_AIM OF THE EXERCISE_.
Exactly the lines from the start of the entries through the line with "You are a computer-use" are required in the output, with no pictures among them.
(TASK DATA Opens)
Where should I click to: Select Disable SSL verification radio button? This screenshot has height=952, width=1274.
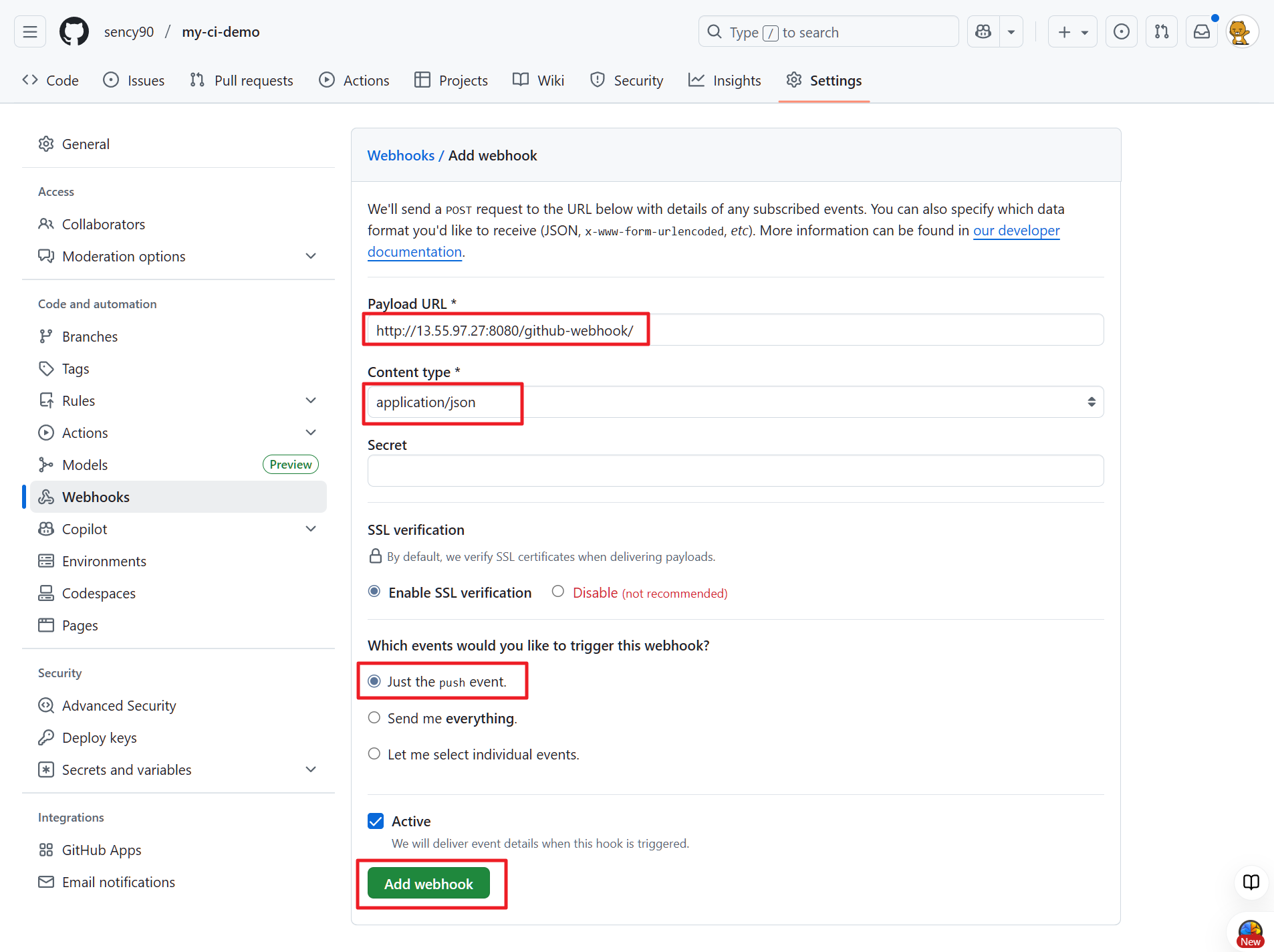click(558, 592)
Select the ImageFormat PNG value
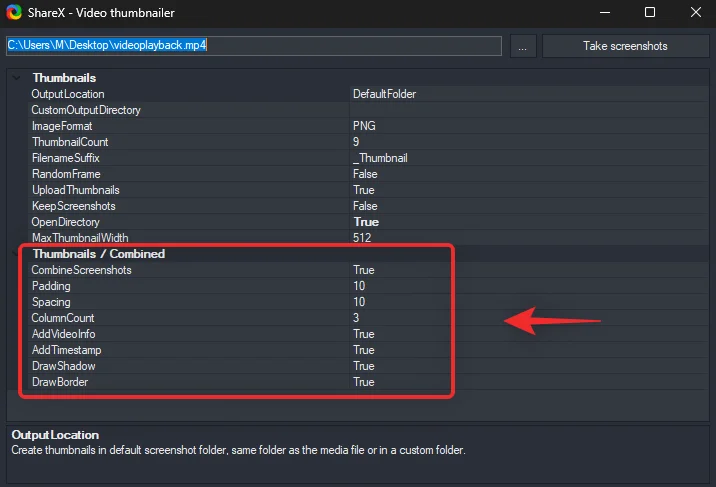The image size is (716, 487). pos(525,126)
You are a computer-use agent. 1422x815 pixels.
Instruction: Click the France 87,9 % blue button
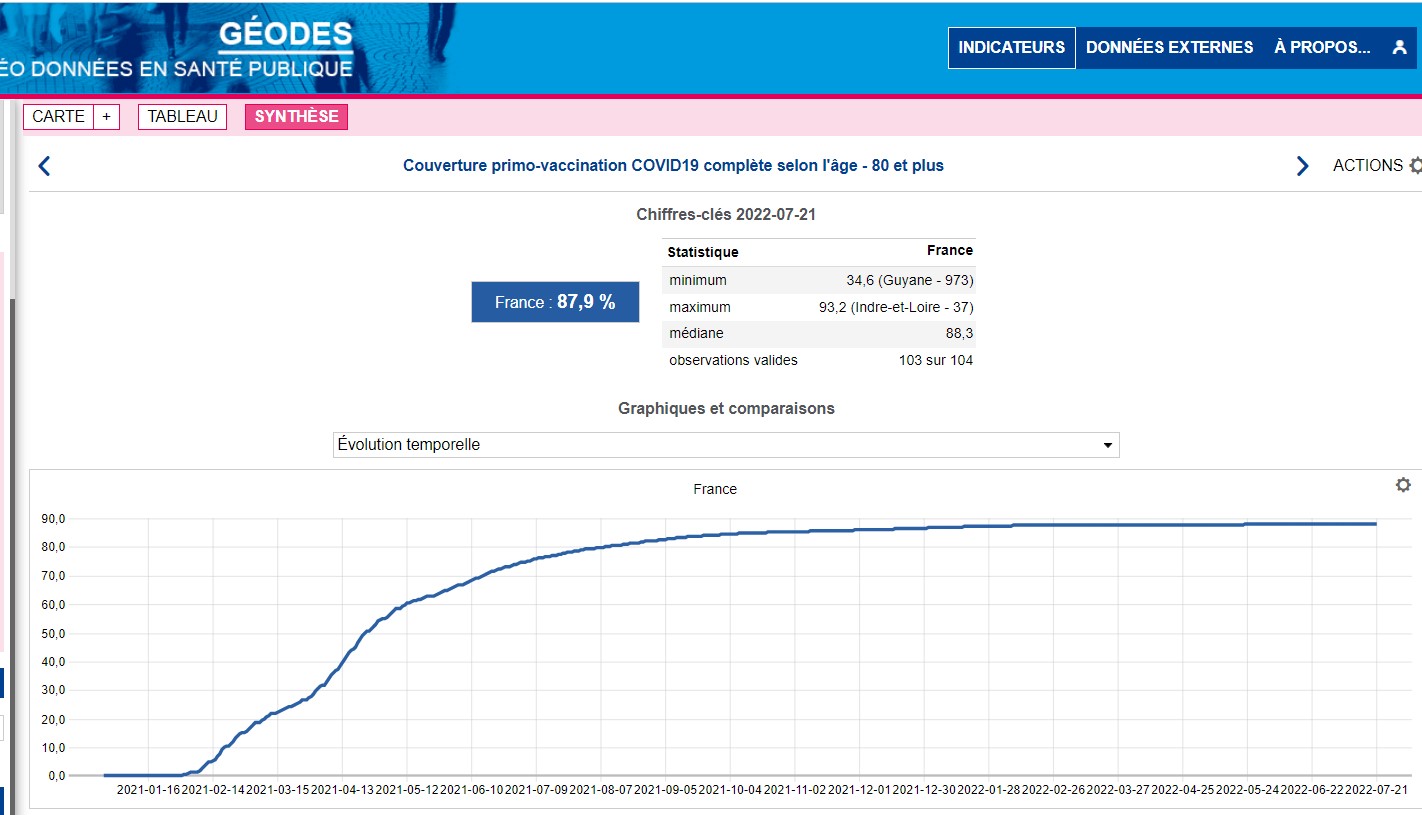(x=555, y=302)
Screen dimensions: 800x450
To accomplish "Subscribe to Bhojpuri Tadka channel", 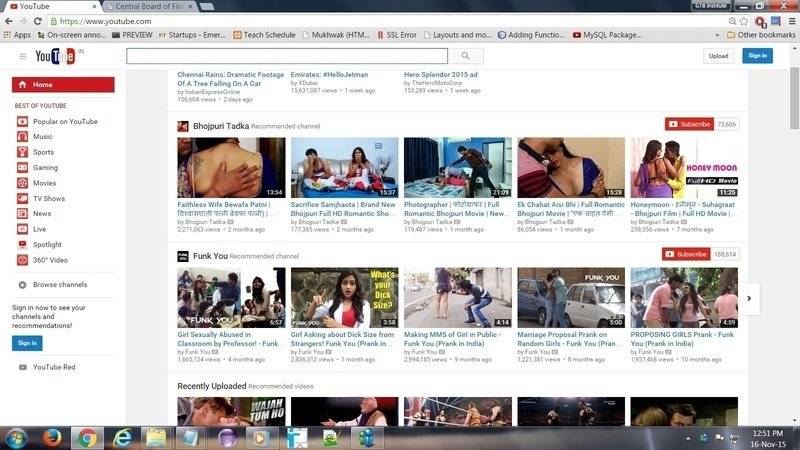I will tap(689, 124).
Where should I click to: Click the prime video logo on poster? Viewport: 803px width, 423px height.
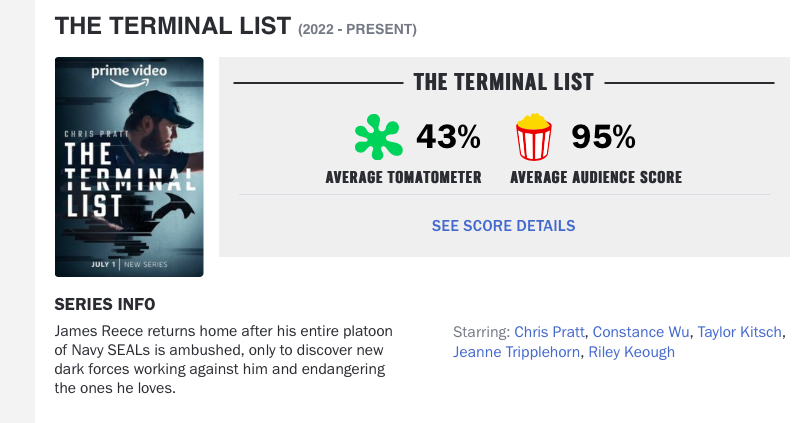coord(129,75)
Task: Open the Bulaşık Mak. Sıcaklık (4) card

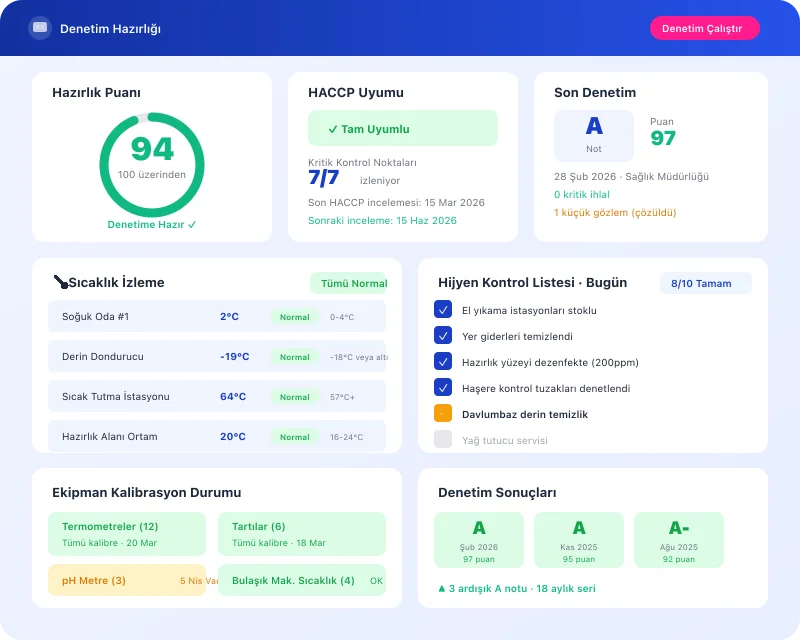Action: pyautogui.click(x=302, y=580)
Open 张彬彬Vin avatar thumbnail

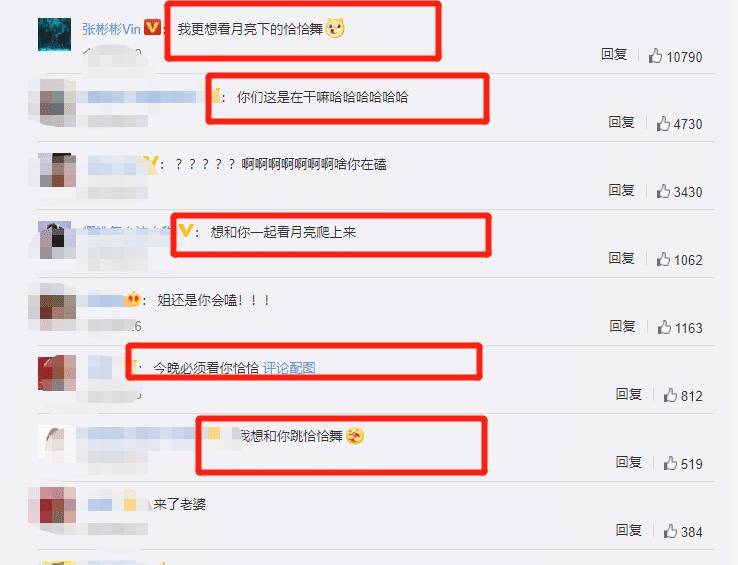point(55,34)
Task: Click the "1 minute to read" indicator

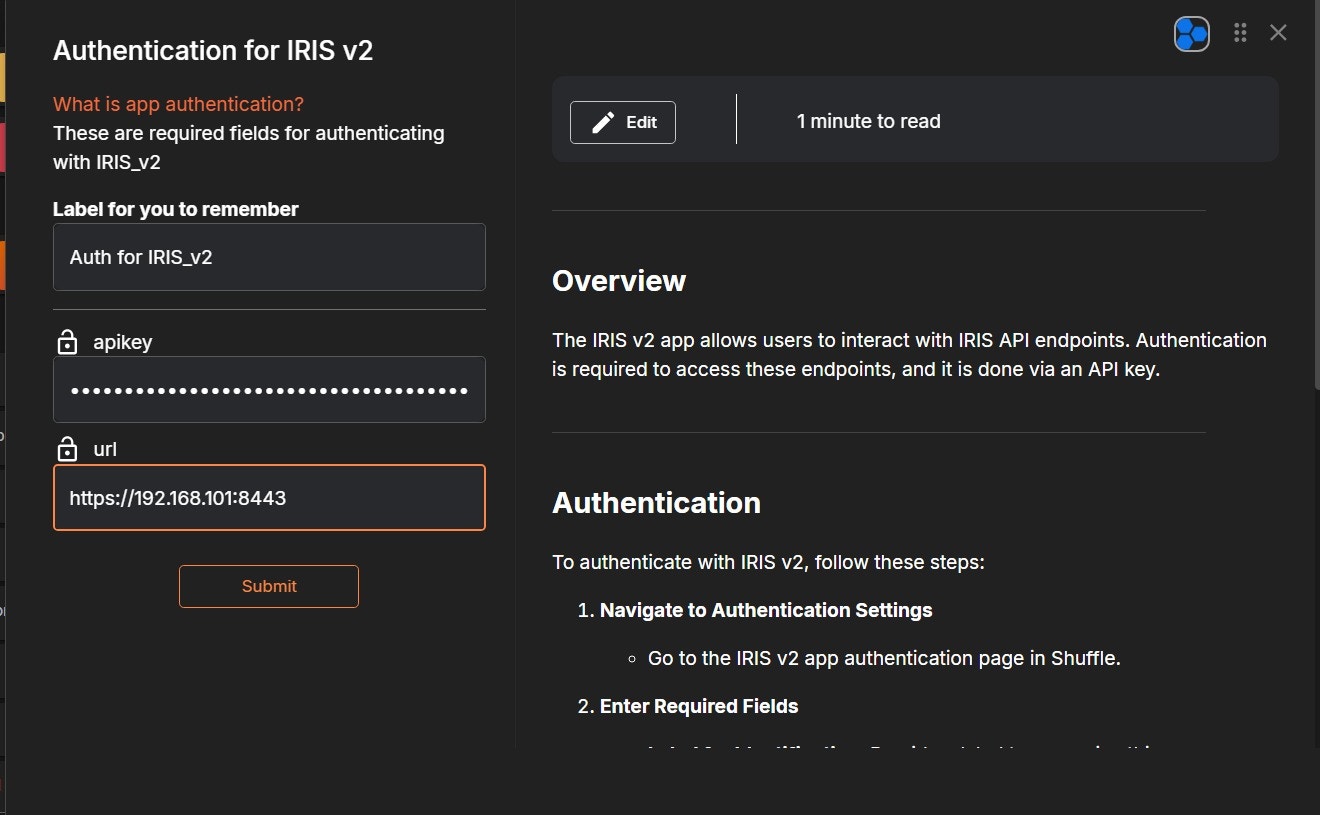Action: (x=868, y=121)
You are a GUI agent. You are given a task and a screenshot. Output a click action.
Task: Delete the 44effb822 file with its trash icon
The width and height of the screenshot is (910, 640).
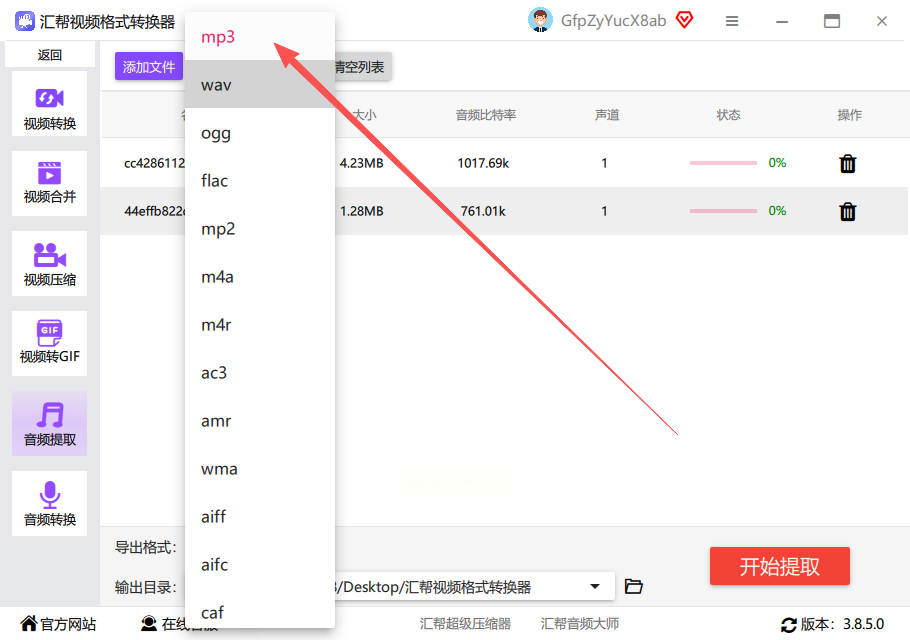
(TASK DATA Closes)
_SOLVED EXERCISE_.
Where should I click to: Select Disable SSL verification radio button? This screenshot has height=952, width=1274.
click(558, 592)
Select the ImageFormat PNG value
The image size is (716, 487). pos(525,126)
You are a computer-use agent. 1422x815 pixels.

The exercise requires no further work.